[Stored data]

+ + + +

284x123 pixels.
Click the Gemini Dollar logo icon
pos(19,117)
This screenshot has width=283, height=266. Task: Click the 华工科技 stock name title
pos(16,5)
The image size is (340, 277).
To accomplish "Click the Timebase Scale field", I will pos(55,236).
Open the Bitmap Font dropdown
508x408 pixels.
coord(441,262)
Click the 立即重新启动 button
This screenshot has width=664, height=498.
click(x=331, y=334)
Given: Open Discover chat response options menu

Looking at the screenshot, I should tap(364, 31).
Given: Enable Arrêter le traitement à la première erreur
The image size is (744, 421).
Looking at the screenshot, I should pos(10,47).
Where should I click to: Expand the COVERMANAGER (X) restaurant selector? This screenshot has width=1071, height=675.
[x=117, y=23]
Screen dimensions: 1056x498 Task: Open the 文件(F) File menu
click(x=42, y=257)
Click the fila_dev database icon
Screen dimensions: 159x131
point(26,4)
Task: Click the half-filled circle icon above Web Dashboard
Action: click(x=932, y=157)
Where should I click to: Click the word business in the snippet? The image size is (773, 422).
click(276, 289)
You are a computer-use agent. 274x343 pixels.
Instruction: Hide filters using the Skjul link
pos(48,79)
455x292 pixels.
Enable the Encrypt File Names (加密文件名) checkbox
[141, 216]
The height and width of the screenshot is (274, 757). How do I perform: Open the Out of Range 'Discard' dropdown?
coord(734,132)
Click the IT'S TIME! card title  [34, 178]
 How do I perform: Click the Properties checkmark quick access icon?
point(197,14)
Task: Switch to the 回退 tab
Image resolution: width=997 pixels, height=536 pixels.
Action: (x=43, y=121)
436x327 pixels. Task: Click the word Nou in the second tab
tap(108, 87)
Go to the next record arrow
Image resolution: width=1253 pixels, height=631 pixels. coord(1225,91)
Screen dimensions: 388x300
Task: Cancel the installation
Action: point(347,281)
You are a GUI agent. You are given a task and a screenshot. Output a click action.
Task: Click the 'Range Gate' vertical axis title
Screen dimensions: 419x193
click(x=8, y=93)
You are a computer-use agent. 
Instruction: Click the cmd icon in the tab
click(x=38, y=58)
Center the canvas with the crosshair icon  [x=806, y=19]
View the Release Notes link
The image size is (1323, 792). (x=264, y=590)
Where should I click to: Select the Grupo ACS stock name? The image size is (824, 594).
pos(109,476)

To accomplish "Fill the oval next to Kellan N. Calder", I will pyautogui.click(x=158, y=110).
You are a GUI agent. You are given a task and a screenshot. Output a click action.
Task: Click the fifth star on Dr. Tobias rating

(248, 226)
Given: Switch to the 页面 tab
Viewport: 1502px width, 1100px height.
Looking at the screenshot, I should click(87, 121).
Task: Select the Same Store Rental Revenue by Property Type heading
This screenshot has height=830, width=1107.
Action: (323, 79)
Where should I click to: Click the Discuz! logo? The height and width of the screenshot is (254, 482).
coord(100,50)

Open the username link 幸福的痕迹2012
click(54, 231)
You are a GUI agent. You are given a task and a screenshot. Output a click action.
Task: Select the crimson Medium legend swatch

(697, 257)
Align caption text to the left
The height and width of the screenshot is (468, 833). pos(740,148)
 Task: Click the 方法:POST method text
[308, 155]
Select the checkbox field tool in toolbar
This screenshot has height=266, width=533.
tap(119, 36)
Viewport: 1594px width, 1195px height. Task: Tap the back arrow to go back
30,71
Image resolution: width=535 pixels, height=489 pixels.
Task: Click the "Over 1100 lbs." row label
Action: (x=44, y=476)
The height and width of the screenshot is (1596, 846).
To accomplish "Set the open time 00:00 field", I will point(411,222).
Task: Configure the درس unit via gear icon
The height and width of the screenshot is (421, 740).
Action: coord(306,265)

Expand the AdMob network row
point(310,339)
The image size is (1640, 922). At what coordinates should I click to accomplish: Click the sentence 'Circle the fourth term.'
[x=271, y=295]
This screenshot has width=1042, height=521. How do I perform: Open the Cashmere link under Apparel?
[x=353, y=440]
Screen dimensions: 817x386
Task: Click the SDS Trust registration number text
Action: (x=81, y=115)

+ + + +

▸ **WHAT TO DO**
Work out the number of lines in the entries above that hold the word "Switch", giving the number without comment.

▸ **EXERCISE RESPONSE**
2